→ WORK INSTRUCTIONS: In the listing that follows, find the line with "The width and", then copy exactly from it through the line with "new tab with", leaving out every picture.
#### MATERIAL PROVIDED ####
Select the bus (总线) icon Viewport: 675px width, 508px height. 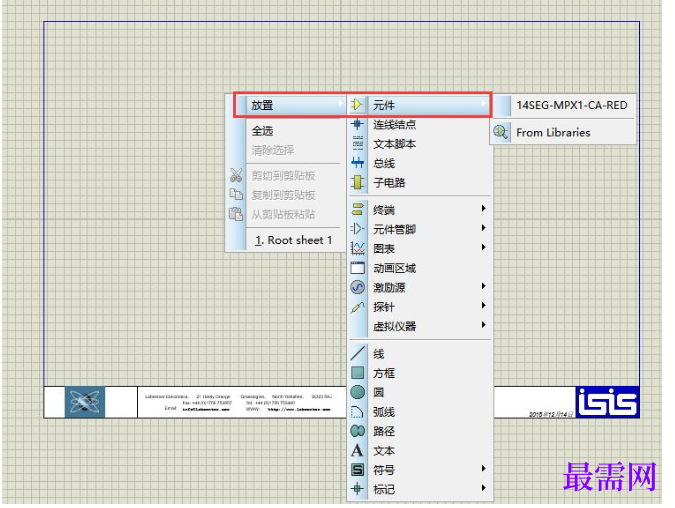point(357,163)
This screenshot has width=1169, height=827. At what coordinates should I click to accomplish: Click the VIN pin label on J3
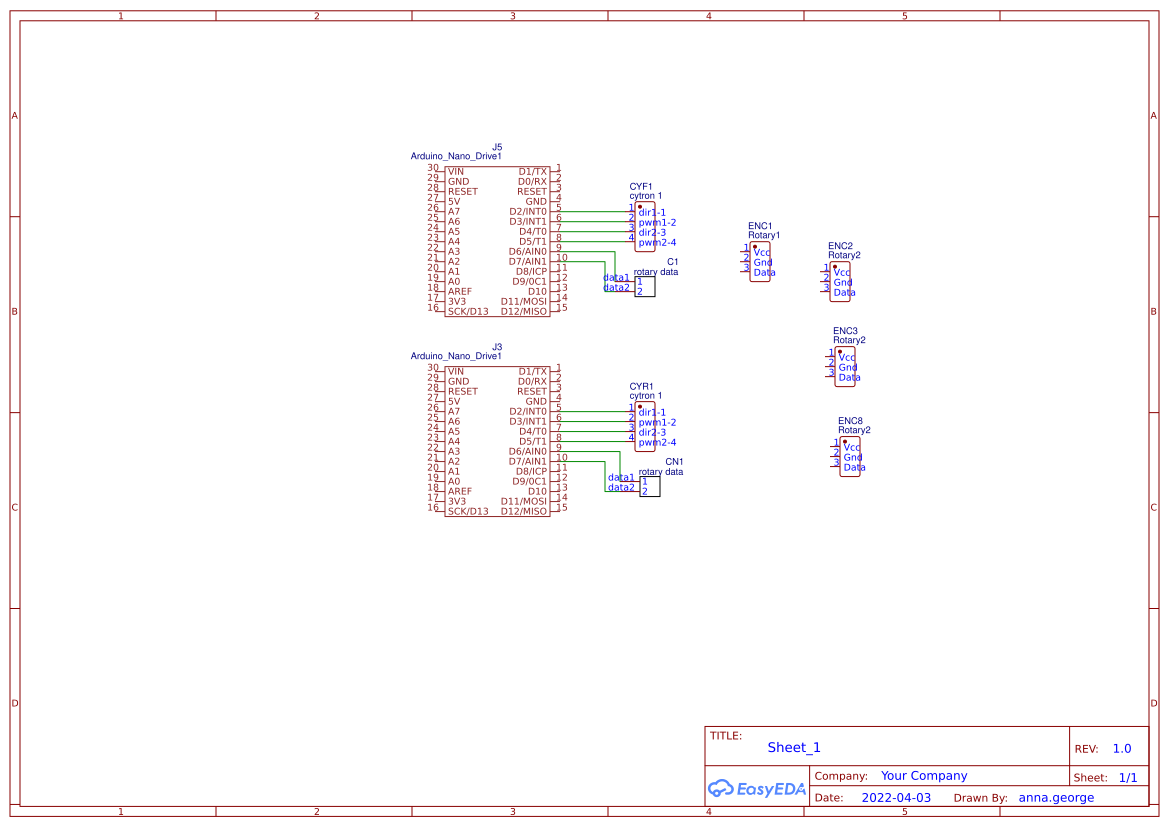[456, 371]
####
#### MATERIAL PROVIDED ####
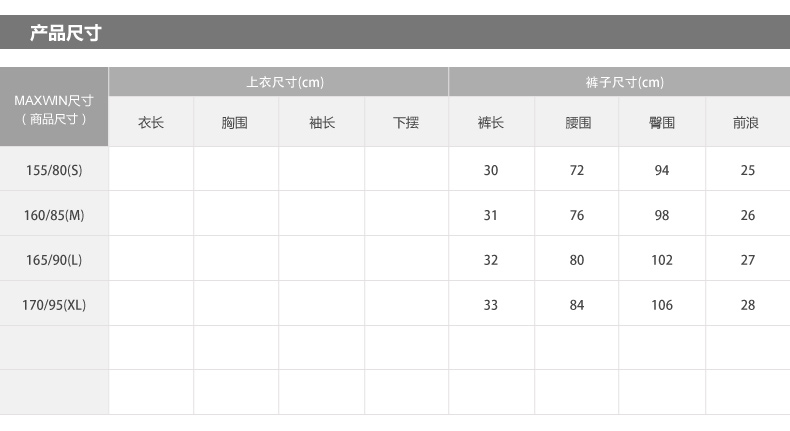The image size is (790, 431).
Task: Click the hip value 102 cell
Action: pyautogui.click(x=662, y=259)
####
#### MATERIAL PROVIDED ####
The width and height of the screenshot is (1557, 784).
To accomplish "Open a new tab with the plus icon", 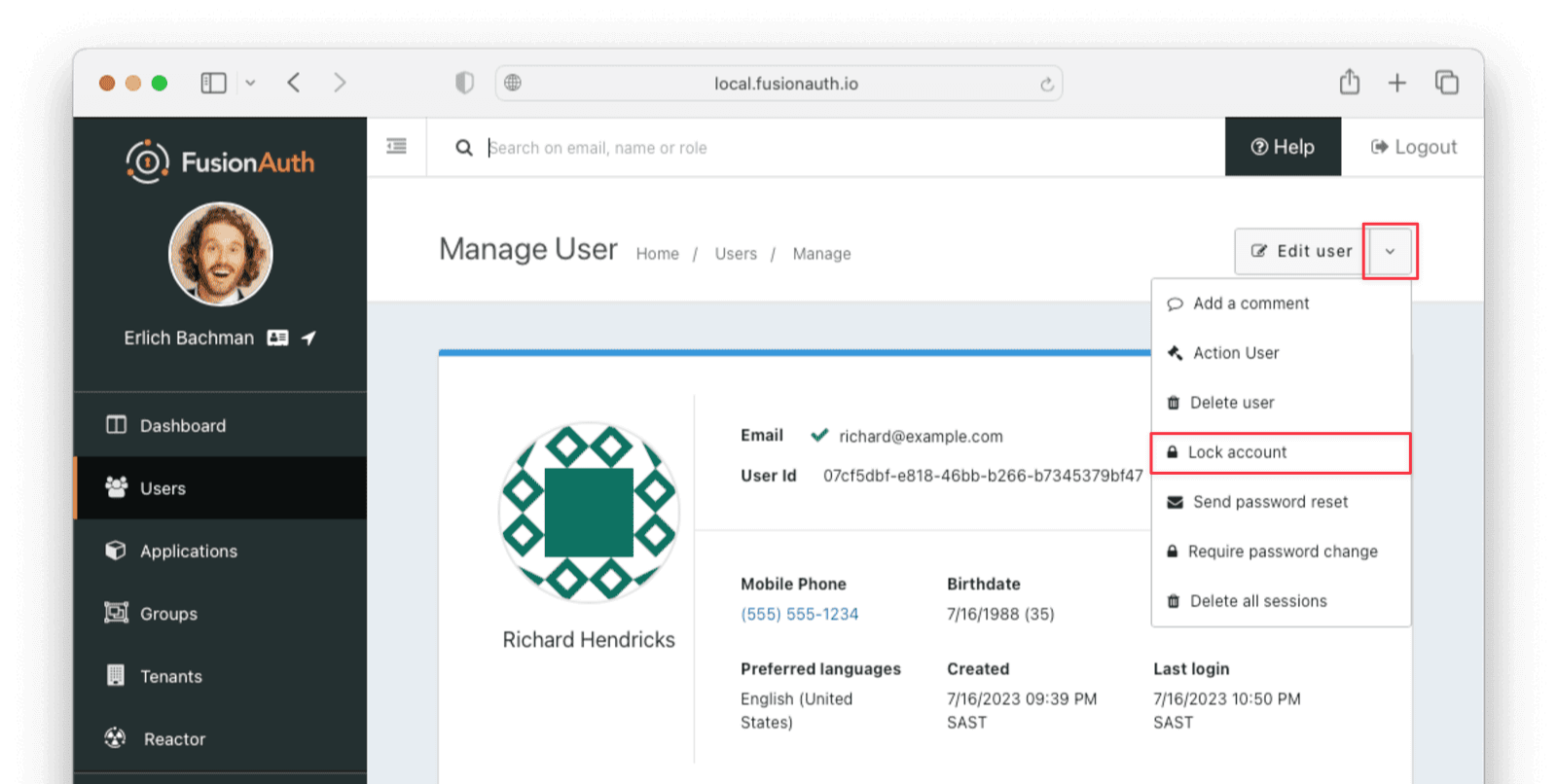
####
→ SOLUTION TO THIS EXERCISE:
The width and height of the screenshot is (1557, 784).
To accomplish "Open a new tab with the plus icon", 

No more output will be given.